Moreover, it enabled the team to climb three places in the recent FIFA/Coca Cola Women’s World Ranking and occupy 34th spot, the same position they achieved in 2016. It was also their highest ranking since 2012, when they held 33rd place. Not bad for a team that just two years ago had no official ranking because of inactivity.
“We need to stay grounded, considering where we’ve come from and where we want to get to,” team coach Carlos Borrello told FIFA.com.
“Today we’re at 34 and hopefully we’ll break into the top-30 next year. We have to take small but secure steps, which leave a foundation for us to build from and keep developing. It’s not good to aim for giant steps and then have everything fall apart after.”
Argentina took one of those firm steps at the Lima 2019 Pan American Games. Featuring 16 players who had also travelled to this year’s World Cup, the team went into the Games as a firm medal candidate and duly delivered, claiming silver after losing the final on penalties to Colombia, who occupy 26th place in the FIFA Ranking despite not featuring at France 2019.
“After the World Cup, the idea was always to go to the Pan Am Games and win a medal – not just to take part. We also wanted to achieve something unprecedented for us as a women’s national team and something significant for Argentina as a whole,” Borrello added.
“It’s true that it left us with a bittersweet taste, knowing how close we’d come to winning the gold, but nothing can detract from what was a very commendable achievement,” continued the 63-year-old.
In Peru, Argentina played five matches, winning three and drawing two.

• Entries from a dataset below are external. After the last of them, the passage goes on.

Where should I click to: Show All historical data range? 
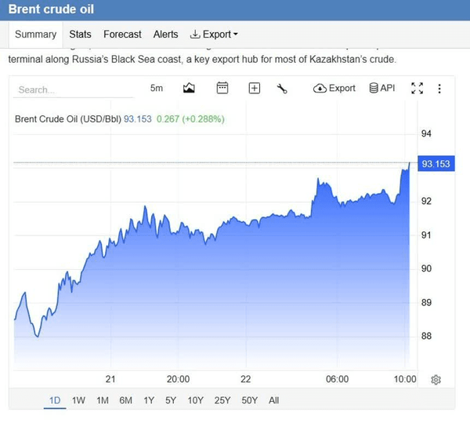tap(273, 400)
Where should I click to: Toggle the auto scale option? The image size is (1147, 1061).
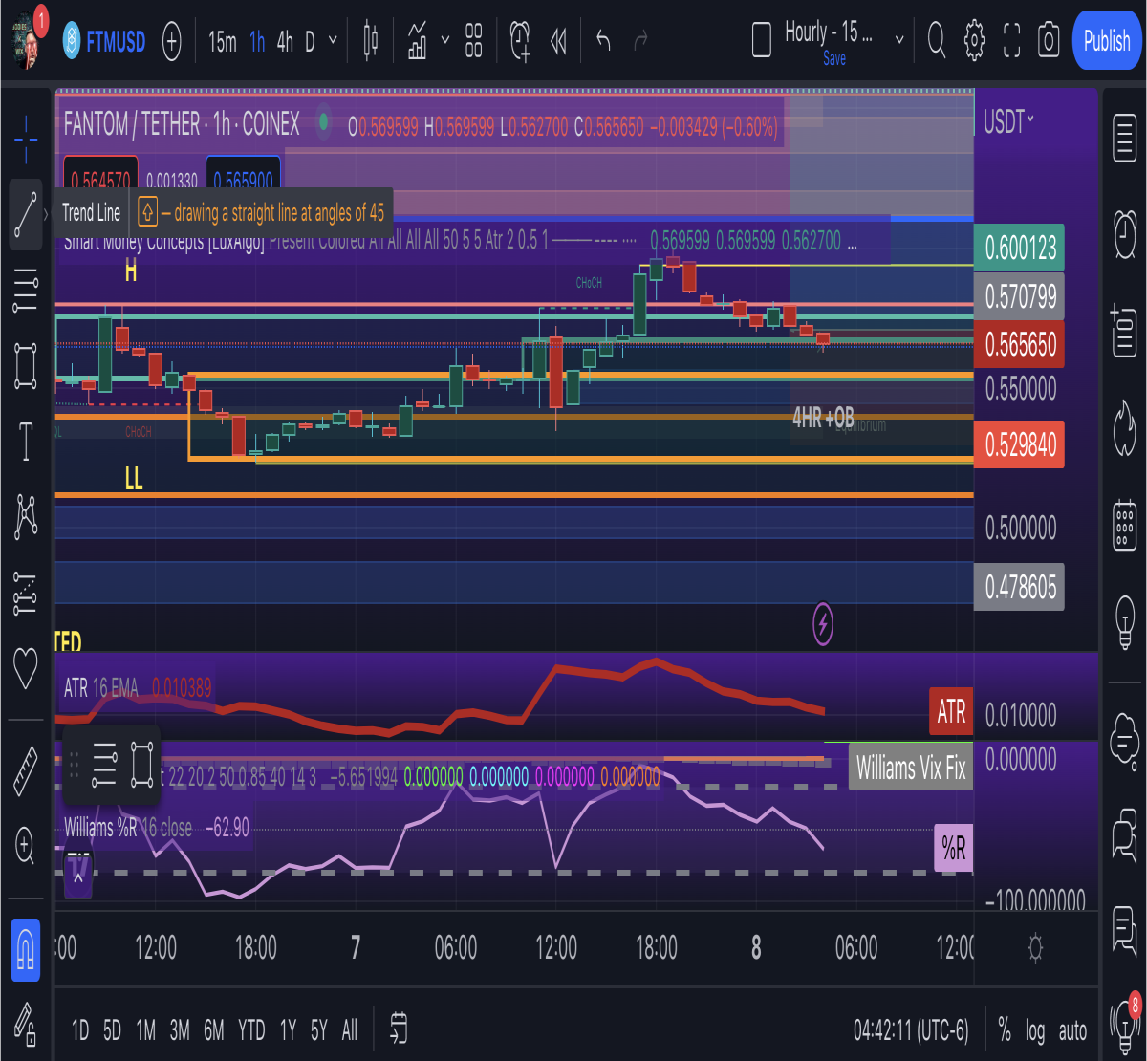1072,1031
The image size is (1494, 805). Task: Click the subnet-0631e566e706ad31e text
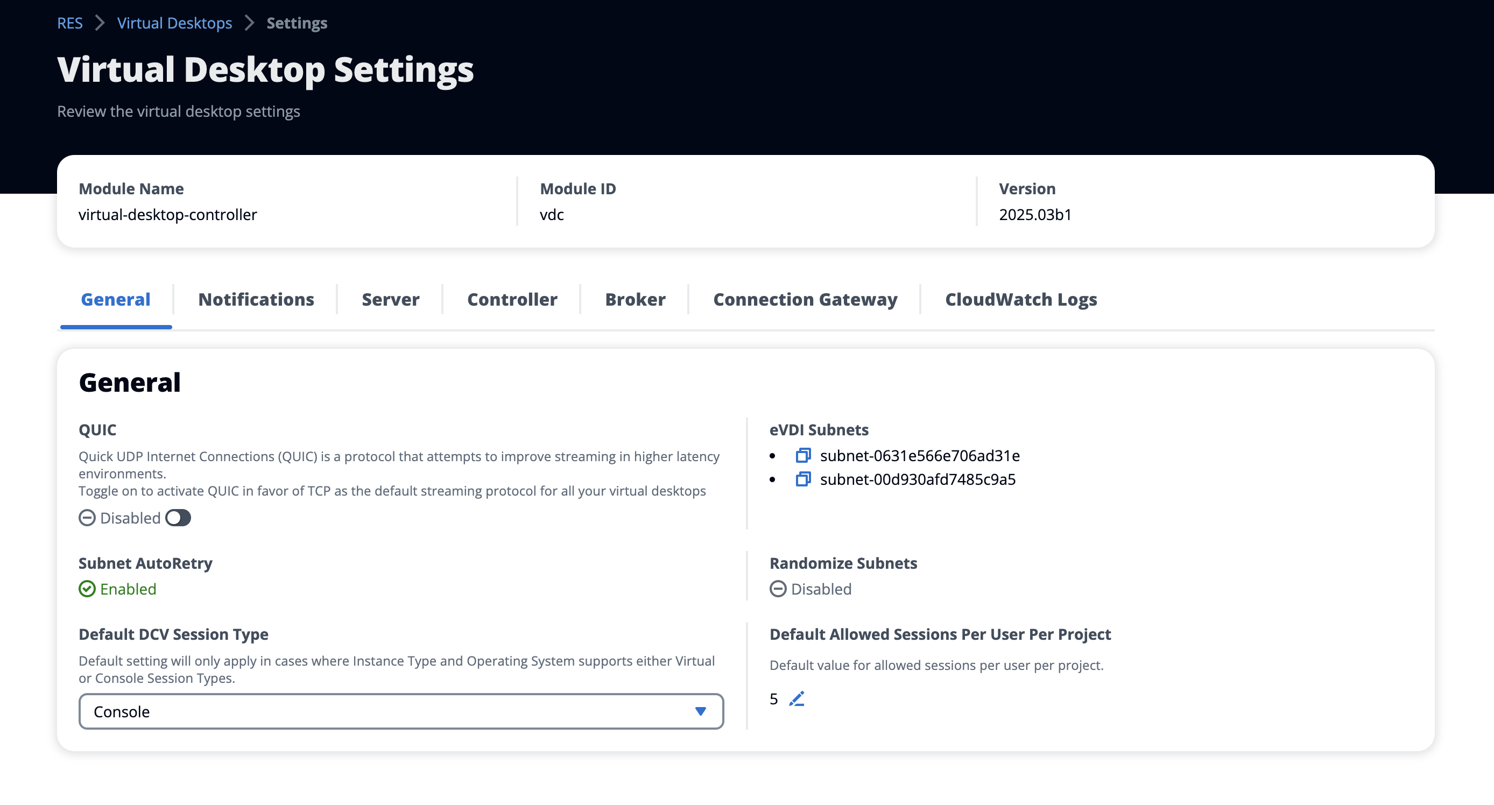coord(920,456)
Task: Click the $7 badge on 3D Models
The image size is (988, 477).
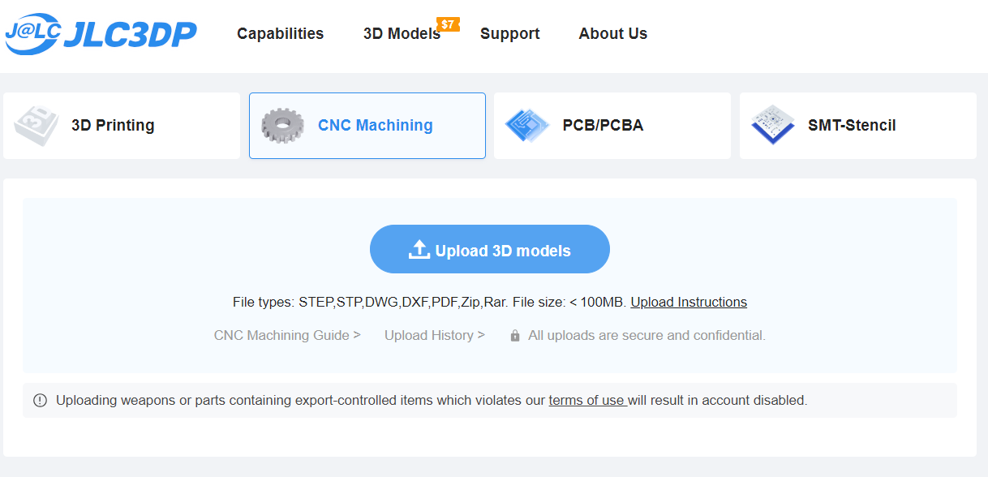Action: [x=448, y=24]
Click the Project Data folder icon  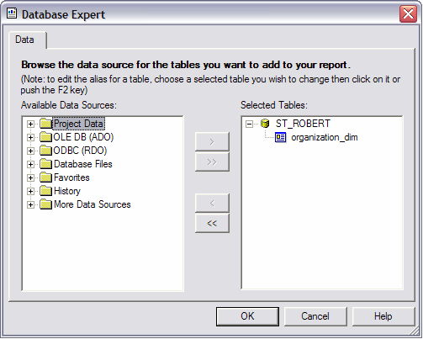pos(45,124)
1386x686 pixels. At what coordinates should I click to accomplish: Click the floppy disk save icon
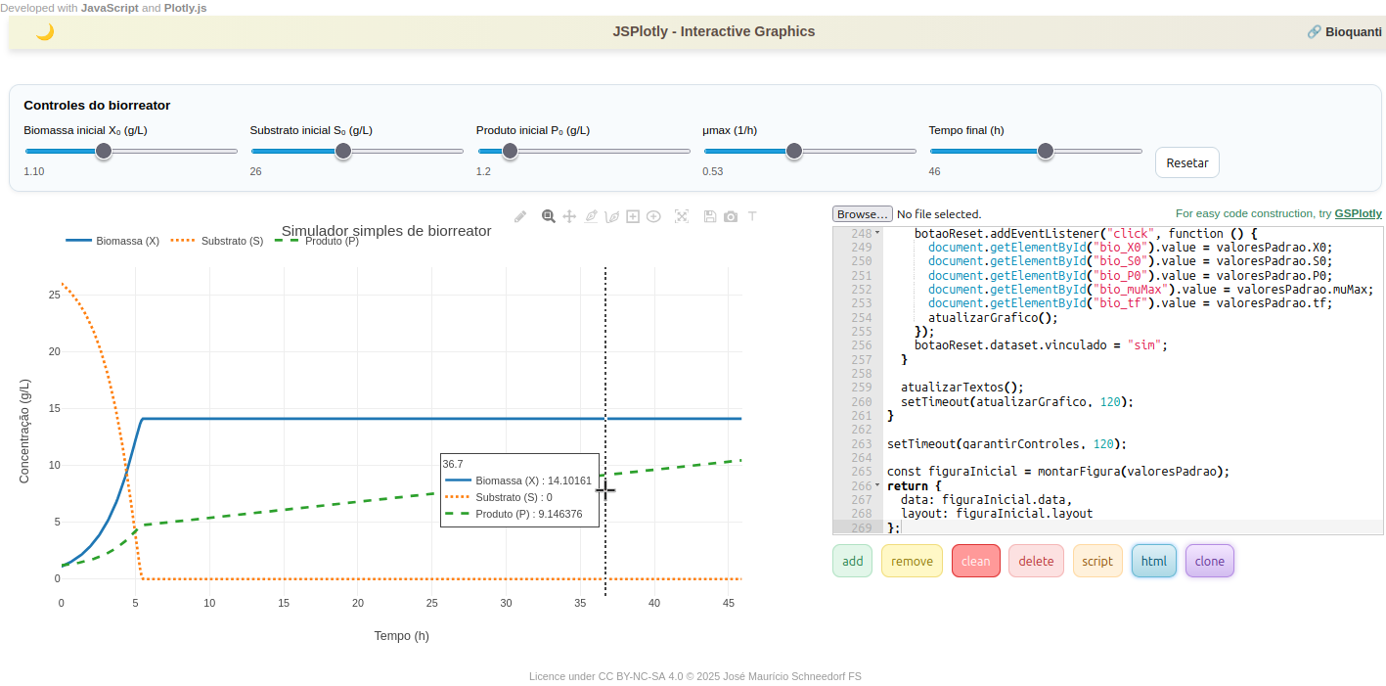click(710, 216)
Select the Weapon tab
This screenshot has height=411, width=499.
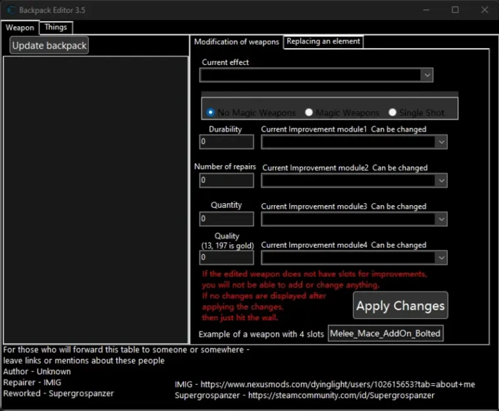[20, 28]
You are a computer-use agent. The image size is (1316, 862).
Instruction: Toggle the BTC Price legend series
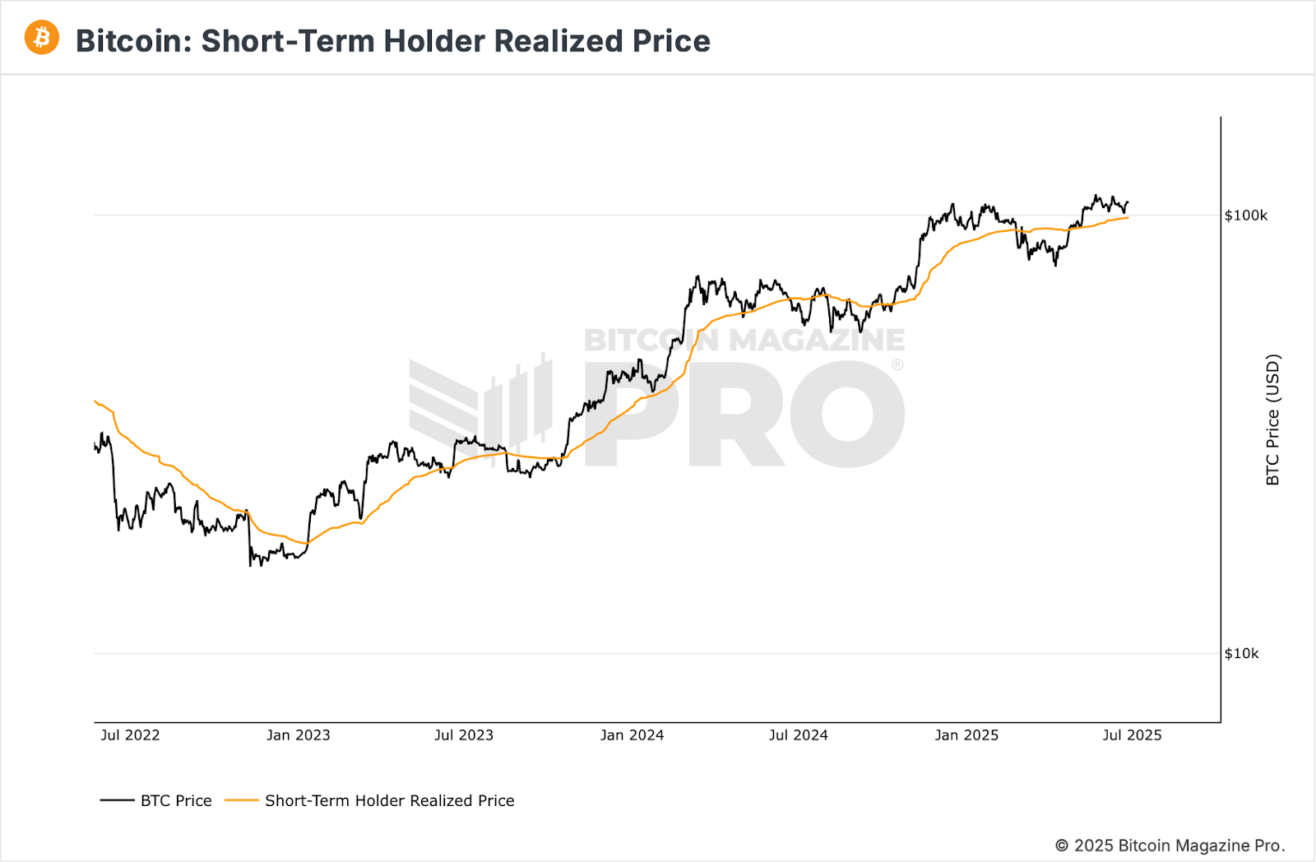tap(176, 800)
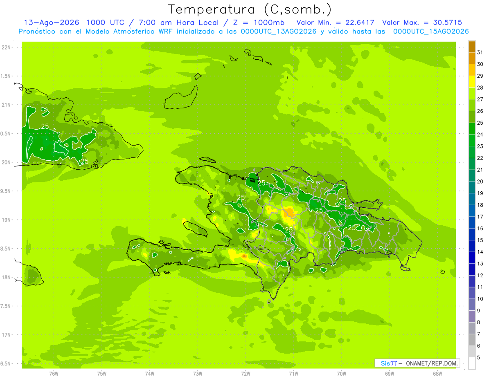This screenshot has width=491, height=379.
Task: Select the Valor Max. = 30.5715 text
Action: coord(422,22)
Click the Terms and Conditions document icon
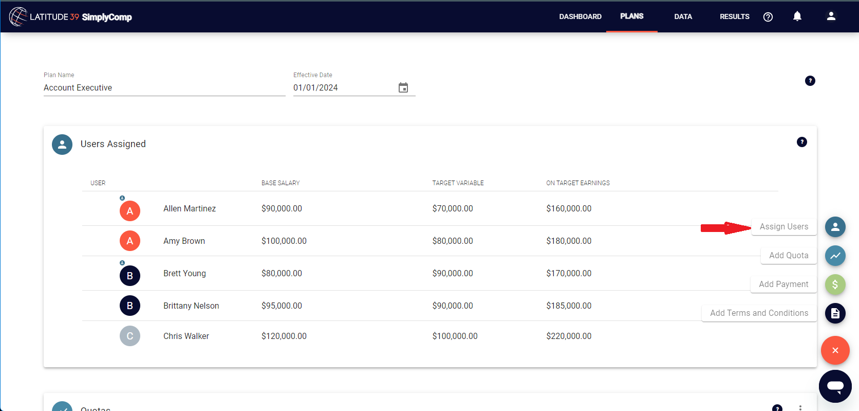 tap(835, 313)
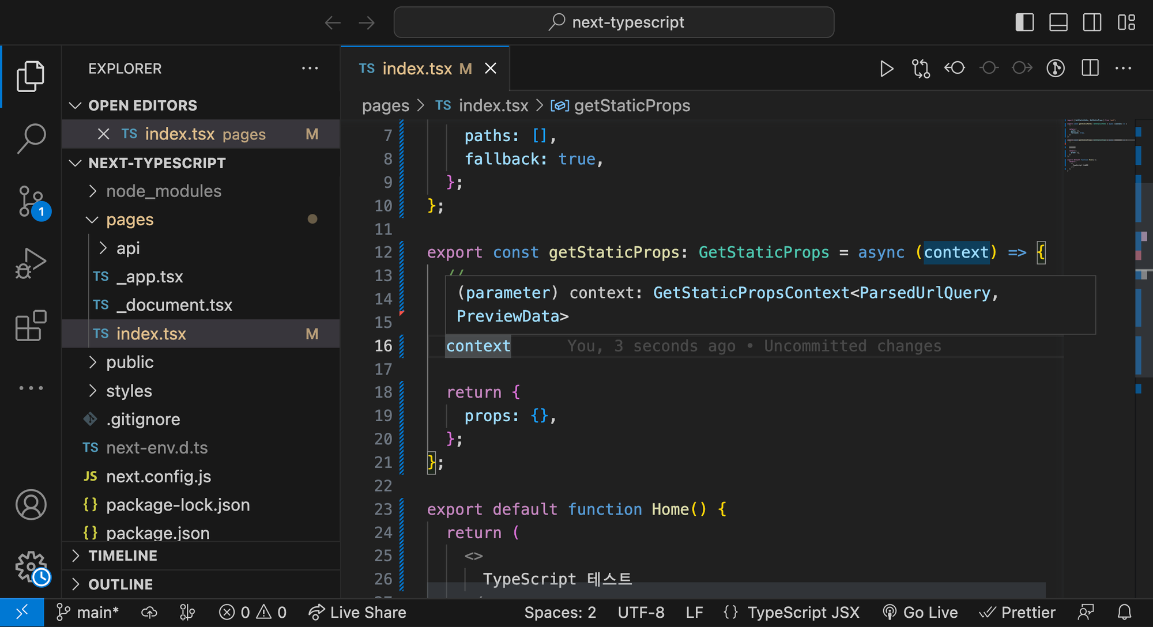Open the Search panel
Viewport: 1153px width, 627px height.
tap(31, 138)
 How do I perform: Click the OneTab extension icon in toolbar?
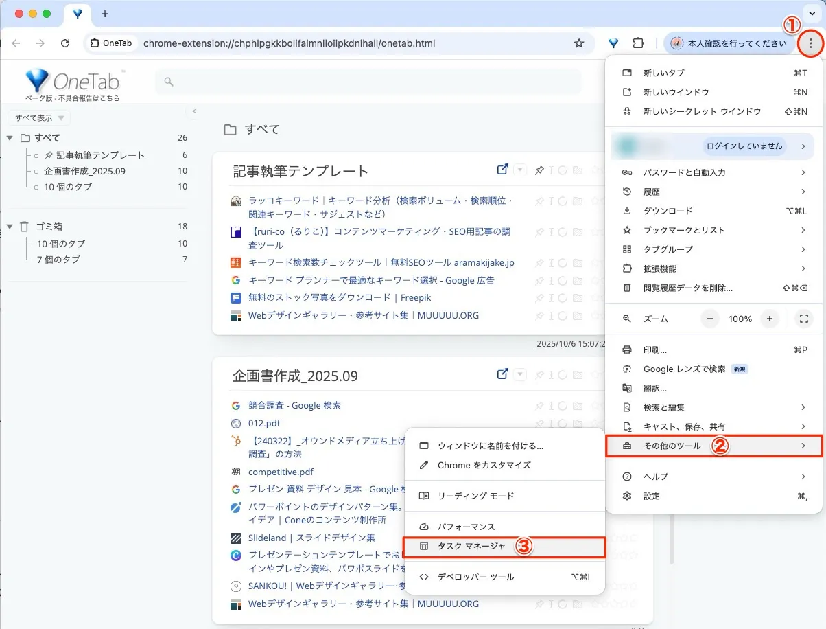[x=613, y=43]
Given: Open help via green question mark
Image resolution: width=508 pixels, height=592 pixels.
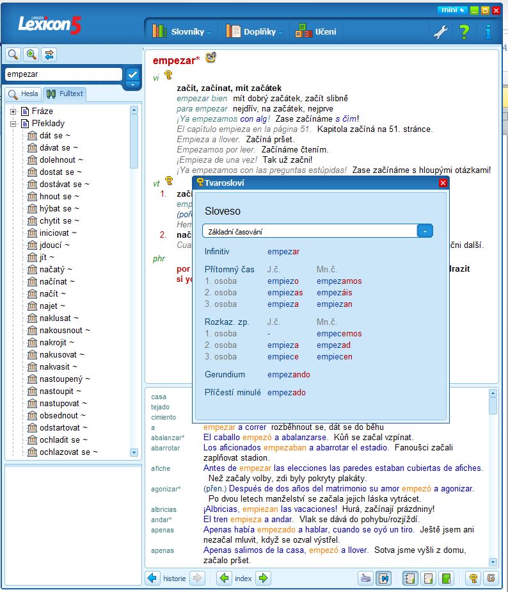Looking at the screenshot, I should [464, 32].
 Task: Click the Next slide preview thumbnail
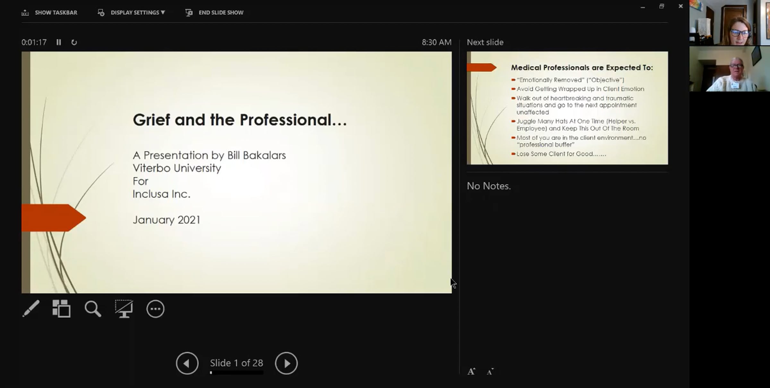click(567, 108)
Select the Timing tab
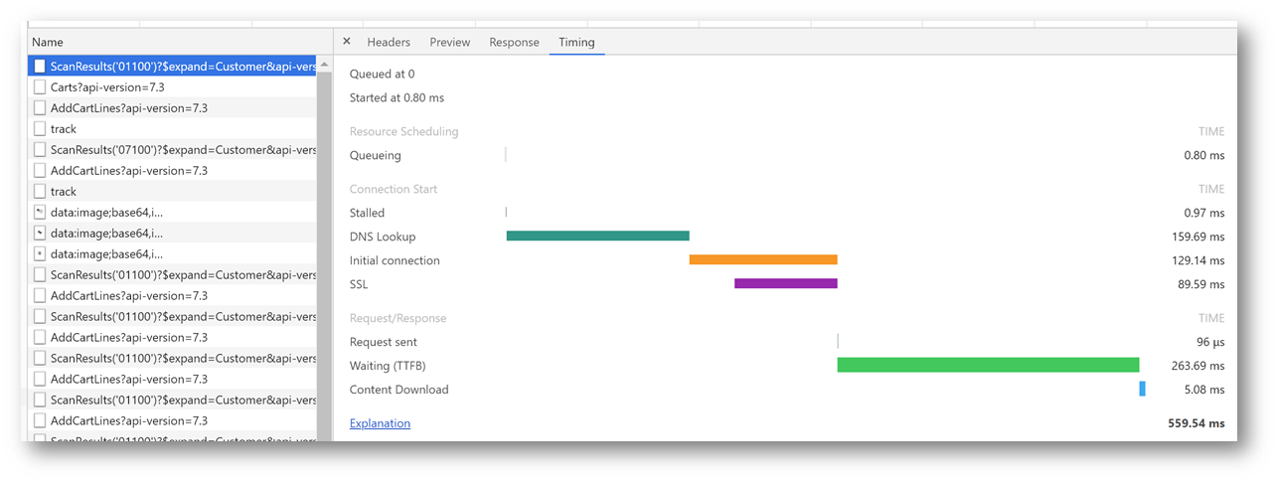Image resolution: width=1279 pixels, height=483 pixels. tap(576, 43)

Along the way they netted eight goals and shipped just one, that conceded in the final (1-1). In addition, forward Mariana Larroquette was the tournament top-scorer with four.
For a variety of reasons, Borrello travelled to Peru without Estefania Banini, Florence Bonsegundo, Ruth Bravo, Lorena Benitez and Soledad Jaimes, who had all been starters at the World Cup.
Their absence lead to call-ups for Yamila Rodriguez and Micaela Cabrera, while others who had played minor roles in France – like Larroquette, Yael Oviedo, Dalila Ippolito and Milagros Menendez – all got more playing time.
“I knew their commitment and attitude would be good. It was all about bringing together those who hadn’t gone to the World Cup or hadn’t played much at it. That explains why we’re still lacking the ability to ‘play from memory’. However, using these players was a risk we had to take to see how they’d perform in official games.”
Borrello insisted that the key to maintaining progress would be “to continue having competitive games, making it vital that we play on the next FIFA designated match dates”.
In September, Argentina will play two games in a four-team mini-tournament: one against Brazil (10th in the Ranking) and another against either Chile (38th) or Costa Rica (37th) for the title or third place.
“When we returned to coach the team in 2017, it wasn’t obvious where it stood, which is why we had to play games. Today we’re among the top four in South America, as our results and ranking can attest,” the coach explained.
But Borrello has further progress in his sights. “I’ll soon be assessing the generation of players born between 2000 and 2002. In early 2020 we have the qualifiers for the U-17 and U-20 World Cups, so there’ll be no let-up.”
Looking even further ahead, the coach concluded by saying: “The key is getting players started and the young age categories. It is about bringing women’s football to schools, clubs and even thinking about mixed-gender football. Building solid foundations now will help us have a better future.”